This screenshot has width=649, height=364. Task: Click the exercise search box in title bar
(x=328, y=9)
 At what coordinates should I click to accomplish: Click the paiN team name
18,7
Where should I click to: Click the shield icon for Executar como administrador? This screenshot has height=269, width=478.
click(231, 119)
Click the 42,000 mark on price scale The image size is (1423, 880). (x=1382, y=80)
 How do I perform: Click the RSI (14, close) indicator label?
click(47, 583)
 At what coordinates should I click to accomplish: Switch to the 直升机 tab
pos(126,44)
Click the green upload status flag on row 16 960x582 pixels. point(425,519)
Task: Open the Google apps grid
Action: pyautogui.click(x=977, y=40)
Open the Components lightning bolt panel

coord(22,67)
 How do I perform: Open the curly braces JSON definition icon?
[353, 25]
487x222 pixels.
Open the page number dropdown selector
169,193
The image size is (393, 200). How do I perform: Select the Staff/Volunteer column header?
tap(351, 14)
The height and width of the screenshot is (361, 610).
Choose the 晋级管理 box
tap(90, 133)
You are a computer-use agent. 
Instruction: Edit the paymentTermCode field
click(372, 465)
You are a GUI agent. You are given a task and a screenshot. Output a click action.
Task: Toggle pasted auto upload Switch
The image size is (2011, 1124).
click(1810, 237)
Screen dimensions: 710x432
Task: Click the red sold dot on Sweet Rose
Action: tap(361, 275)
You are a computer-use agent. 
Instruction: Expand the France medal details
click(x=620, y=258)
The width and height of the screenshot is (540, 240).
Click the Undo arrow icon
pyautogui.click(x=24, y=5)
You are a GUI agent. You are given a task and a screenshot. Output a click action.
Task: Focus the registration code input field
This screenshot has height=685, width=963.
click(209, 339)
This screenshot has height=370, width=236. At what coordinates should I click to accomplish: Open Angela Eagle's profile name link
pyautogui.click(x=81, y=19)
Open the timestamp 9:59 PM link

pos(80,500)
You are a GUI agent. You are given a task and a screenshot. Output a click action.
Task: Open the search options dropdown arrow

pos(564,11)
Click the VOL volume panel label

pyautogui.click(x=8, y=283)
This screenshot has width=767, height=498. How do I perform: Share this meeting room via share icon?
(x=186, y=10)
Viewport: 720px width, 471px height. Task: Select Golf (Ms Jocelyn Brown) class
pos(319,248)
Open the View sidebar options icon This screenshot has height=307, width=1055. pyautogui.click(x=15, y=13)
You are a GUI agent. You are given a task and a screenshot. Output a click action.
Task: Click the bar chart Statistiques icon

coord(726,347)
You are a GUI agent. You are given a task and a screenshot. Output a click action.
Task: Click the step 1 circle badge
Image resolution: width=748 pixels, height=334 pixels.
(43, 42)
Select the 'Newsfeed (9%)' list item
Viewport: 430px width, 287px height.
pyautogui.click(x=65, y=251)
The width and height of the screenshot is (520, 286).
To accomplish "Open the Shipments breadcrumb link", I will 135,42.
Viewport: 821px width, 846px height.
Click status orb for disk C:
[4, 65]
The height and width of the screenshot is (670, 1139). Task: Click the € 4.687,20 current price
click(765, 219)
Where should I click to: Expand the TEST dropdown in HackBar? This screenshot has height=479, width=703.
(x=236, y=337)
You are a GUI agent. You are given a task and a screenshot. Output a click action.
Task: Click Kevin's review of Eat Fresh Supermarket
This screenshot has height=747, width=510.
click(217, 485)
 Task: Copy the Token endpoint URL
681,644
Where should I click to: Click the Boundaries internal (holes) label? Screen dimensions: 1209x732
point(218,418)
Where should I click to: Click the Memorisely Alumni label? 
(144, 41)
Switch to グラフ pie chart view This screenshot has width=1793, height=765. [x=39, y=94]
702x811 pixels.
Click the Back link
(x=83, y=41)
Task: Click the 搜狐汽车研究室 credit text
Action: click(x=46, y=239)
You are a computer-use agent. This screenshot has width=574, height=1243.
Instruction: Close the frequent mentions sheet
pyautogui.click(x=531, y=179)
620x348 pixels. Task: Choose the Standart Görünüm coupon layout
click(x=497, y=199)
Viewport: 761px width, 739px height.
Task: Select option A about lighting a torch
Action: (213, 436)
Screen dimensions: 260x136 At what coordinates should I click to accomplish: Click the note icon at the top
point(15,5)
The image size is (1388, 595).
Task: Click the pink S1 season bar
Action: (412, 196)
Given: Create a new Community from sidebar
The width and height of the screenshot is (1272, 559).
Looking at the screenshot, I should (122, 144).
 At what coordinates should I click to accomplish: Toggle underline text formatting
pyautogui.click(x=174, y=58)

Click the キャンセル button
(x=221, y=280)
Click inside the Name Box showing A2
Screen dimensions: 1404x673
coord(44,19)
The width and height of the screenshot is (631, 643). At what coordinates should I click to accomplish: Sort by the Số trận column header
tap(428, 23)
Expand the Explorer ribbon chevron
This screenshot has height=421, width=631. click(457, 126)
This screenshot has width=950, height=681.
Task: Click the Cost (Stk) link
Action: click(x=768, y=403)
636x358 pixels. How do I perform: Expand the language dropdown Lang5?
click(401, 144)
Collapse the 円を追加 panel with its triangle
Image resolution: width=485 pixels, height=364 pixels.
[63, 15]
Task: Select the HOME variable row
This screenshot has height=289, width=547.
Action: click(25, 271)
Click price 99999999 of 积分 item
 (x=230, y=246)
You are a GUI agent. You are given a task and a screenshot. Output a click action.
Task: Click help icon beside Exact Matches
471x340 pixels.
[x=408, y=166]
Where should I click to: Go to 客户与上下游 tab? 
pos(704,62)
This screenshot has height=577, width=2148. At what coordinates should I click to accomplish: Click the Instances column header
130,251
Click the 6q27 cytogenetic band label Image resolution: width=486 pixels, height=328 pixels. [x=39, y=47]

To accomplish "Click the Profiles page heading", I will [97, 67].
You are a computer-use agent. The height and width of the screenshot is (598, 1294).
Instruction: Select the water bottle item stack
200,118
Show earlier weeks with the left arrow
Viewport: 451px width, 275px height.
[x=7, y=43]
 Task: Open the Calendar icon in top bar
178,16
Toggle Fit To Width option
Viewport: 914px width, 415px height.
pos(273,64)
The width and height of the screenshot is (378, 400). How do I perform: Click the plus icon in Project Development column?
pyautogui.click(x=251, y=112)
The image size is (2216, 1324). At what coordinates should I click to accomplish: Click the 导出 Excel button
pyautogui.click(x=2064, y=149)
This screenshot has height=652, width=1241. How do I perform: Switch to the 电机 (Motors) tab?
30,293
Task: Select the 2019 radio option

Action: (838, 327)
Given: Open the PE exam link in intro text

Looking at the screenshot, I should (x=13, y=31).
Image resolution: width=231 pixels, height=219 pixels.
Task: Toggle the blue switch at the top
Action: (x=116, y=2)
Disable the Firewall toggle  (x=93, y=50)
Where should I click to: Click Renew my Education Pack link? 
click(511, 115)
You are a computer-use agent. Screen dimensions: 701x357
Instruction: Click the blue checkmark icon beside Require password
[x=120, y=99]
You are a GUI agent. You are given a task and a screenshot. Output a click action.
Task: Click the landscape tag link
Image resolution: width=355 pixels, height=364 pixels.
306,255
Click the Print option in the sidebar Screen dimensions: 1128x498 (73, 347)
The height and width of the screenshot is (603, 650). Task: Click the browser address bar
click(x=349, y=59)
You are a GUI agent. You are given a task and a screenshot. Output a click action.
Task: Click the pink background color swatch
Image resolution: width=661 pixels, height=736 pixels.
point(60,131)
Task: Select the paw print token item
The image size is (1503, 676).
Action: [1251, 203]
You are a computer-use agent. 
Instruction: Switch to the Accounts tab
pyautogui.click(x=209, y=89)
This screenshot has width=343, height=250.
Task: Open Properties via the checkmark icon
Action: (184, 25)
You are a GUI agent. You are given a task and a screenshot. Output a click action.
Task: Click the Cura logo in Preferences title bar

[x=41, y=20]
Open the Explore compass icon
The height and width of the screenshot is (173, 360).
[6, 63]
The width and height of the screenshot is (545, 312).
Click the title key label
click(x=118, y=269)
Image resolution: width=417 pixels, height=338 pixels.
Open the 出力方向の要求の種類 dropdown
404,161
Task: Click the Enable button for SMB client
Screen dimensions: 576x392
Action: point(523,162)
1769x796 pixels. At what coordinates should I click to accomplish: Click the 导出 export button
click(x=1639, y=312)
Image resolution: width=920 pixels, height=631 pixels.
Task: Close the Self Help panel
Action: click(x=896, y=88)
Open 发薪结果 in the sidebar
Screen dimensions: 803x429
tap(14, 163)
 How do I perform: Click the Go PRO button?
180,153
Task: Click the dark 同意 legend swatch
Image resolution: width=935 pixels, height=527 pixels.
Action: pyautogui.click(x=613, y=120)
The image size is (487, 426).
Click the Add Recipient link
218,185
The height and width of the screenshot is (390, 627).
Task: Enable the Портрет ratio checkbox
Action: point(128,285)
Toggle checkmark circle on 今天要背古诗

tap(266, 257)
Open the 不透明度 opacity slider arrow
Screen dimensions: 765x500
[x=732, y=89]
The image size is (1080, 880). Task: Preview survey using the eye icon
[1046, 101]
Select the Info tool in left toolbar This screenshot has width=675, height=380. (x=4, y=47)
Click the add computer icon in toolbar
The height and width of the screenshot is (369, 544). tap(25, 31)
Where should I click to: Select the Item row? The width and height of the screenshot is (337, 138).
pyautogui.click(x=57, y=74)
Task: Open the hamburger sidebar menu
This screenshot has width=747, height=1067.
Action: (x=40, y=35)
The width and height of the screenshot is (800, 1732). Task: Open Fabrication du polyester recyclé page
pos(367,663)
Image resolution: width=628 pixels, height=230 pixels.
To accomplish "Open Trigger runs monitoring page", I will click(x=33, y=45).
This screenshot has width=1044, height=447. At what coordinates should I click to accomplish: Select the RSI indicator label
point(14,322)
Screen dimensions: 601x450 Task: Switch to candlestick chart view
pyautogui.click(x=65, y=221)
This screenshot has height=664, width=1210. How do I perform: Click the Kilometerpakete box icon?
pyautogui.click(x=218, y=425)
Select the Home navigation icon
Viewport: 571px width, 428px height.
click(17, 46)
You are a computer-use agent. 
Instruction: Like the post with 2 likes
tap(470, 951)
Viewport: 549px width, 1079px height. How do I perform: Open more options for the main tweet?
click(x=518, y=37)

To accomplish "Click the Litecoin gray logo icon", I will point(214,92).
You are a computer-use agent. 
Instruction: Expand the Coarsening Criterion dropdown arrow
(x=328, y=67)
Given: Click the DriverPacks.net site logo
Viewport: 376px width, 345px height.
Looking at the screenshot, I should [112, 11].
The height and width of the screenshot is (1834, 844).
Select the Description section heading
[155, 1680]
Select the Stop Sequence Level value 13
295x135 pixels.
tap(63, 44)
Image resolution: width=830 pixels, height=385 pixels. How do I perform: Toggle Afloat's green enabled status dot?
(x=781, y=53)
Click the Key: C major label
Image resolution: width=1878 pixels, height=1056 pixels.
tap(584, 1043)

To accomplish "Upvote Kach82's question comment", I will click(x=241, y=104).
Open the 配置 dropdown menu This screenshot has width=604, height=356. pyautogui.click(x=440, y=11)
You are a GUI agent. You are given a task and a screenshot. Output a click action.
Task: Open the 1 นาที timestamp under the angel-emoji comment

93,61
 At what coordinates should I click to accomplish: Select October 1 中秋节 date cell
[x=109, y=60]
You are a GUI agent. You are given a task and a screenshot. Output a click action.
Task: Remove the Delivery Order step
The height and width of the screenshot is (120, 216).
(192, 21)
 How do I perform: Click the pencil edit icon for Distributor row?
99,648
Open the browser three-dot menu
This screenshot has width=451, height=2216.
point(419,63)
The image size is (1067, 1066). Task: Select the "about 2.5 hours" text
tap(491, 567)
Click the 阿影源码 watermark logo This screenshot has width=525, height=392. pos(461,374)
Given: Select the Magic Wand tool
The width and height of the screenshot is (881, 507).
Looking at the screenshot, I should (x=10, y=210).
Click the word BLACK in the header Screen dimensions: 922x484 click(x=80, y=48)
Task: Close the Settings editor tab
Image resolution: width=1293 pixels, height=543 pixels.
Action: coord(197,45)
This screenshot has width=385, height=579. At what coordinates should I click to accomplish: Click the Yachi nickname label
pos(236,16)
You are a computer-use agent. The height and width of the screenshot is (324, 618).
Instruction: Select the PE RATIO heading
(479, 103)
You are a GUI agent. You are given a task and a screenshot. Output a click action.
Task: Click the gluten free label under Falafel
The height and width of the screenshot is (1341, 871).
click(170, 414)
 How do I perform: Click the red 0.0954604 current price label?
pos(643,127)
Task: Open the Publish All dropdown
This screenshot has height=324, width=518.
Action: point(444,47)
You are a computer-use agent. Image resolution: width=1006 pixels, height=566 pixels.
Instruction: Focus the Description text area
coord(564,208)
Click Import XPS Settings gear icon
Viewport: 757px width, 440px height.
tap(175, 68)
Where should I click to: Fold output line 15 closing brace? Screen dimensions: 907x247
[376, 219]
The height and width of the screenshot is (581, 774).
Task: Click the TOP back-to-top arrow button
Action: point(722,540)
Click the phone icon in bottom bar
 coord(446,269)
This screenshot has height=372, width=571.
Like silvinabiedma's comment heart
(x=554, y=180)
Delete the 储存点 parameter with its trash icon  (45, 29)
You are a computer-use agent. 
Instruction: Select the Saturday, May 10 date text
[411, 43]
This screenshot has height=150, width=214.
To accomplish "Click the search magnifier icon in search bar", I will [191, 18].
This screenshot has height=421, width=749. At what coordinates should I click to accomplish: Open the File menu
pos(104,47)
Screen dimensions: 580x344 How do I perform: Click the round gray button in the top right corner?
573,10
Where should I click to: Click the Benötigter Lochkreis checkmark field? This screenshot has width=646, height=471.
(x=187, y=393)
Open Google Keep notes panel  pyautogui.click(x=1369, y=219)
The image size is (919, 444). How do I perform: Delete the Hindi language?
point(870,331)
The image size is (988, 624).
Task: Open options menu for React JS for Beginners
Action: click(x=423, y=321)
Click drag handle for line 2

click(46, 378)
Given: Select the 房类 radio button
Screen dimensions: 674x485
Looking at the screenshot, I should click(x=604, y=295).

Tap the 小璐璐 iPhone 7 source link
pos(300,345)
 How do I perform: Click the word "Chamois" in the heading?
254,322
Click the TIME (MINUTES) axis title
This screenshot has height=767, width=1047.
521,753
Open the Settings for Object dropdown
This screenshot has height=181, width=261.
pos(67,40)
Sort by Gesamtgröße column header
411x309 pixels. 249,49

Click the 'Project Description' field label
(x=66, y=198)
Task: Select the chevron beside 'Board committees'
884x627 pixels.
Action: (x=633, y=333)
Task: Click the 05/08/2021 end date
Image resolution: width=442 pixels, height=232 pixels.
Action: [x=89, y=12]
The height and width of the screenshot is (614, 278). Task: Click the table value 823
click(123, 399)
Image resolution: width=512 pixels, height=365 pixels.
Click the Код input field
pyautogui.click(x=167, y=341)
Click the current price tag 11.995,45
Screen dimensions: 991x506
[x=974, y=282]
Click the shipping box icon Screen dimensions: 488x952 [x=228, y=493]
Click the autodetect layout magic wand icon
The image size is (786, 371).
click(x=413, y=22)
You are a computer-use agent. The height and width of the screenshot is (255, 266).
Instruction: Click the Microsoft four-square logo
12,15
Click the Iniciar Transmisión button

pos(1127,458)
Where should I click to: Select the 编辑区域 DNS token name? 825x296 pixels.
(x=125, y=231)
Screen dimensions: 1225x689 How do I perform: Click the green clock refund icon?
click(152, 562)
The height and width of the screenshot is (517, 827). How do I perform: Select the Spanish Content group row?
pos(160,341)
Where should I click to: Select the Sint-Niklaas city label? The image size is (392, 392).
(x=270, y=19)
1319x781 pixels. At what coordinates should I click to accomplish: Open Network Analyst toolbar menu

----------------

## EXERCISE PROMPT
What you return must be the lines above that run from the line with "Click the shipping" to the line with "is (255, 266).", inclusive, each copied exactly.

## SOLUTION FOR THIS PROBLEM
Click the shipping box icon Screen dimensions: 488x952 [x=228, y=493]
Click the autodetect layout magic wand icon
The image size is (786, 371).
click(x=413, y=22)
You are a computer-use agent. The height and width of the screenshot is (255, 266).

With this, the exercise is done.